#### Exercise objective
Transcribe the listing verbatim from its first line through the line that contains "Looking at the screenshot, I should tap(167, 14).", including both of those lines.

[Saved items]
----

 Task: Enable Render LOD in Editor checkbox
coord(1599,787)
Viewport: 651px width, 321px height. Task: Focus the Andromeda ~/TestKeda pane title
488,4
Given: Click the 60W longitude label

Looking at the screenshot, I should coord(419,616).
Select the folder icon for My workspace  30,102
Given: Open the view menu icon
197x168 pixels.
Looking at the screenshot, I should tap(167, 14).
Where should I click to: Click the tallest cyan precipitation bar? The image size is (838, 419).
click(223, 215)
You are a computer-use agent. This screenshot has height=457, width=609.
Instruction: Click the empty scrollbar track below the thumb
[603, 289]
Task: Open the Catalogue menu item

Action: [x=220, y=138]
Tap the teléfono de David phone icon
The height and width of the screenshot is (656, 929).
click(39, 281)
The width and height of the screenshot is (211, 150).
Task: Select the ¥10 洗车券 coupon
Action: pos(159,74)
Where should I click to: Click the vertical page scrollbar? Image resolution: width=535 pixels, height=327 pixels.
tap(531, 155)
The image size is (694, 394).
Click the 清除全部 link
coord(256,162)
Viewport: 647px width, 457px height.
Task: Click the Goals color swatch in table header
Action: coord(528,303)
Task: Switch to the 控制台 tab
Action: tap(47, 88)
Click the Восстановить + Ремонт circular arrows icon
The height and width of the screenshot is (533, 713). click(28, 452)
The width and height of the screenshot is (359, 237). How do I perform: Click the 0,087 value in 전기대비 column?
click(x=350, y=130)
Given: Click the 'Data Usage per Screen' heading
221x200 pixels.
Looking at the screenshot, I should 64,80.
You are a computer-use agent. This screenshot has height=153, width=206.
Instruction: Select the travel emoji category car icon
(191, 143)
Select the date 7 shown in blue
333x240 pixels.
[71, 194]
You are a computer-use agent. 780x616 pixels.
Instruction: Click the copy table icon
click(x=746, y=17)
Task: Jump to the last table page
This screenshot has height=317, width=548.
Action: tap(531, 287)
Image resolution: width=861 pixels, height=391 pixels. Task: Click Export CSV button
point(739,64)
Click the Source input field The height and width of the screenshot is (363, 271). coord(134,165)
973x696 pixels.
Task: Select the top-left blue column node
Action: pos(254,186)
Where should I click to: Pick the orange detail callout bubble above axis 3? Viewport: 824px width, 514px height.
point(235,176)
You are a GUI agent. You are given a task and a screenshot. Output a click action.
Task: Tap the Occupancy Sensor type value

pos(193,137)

----

#### Full output
 Task: Enable Render LOD in Editor checkbox
coord(1599,787)
Viewport: 651px width, 321px height. Task: Focus the Andromeda ~/TestKeda pane title
488,4
Given: Click the 60W longitude label

Looking at the screenshot, I should coord(419,616).
Select the folder icon for My workspace  30,102
Given: Open the view menu icon
197x168 pixels.
Looking at the screenshot, I should tap(167, 14).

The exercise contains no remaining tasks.